[Passage]
I have created a connection of my backend at the beginning as below.
http:ClientConnector payloadEP = create http:ClientConnector("http://backendjson.com");
Payload will be sent to the configured backend which expects a JSON payload and it will print the response message once it is sent.
message response = http:ClientConnector.post(payloadEP, "/", payloadBack);
system:println("Payload sent to the backend");
system:println(response);
The entire sample is shown below (image 1) as displayed in composer design view :
(Image 1- Design View of the code)
Below is the representation in source view :
(Image 2 - Ballerina composer source view)
Running the Sample
You can run the sample from <BALLERINA_HOME>/bin by providing the below command in UNIX.

[Stored items from a collection]
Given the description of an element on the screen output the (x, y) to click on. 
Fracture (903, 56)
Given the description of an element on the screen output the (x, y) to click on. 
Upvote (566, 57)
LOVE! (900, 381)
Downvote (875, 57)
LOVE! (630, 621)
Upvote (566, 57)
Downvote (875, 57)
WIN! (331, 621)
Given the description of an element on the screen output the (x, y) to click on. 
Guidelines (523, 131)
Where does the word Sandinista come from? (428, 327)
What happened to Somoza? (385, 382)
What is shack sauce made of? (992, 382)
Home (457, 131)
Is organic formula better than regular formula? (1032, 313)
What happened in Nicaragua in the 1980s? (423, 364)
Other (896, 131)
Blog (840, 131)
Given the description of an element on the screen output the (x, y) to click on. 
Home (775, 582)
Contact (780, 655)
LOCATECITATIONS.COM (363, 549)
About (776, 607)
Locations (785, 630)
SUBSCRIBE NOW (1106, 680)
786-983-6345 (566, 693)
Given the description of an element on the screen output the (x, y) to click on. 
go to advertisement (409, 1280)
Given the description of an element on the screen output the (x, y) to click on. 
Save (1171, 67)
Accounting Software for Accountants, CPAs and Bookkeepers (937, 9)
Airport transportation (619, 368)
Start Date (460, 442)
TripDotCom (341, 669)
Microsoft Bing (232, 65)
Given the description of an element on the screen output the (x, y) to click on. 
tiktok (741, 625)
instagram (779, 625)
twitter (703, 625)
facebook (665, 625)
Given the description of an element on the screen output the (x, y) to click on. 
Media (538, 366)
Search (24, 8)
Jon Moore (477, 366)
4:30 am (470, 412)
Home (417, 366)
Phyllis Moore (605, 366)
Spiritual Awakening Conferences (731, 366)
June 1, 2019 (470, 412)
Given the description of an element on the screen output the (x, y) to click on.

[Task objective]
Please answer these questions from the Ballerina passage above:
1. What URL is used to create the backend connection?
2. What kind of payload does the backend expect?
3. From which directory can the sample be run?

[Exercise response]
1. http://backendjson.com
2. A JSON payload
3. <BALLERINA_HOME>/bin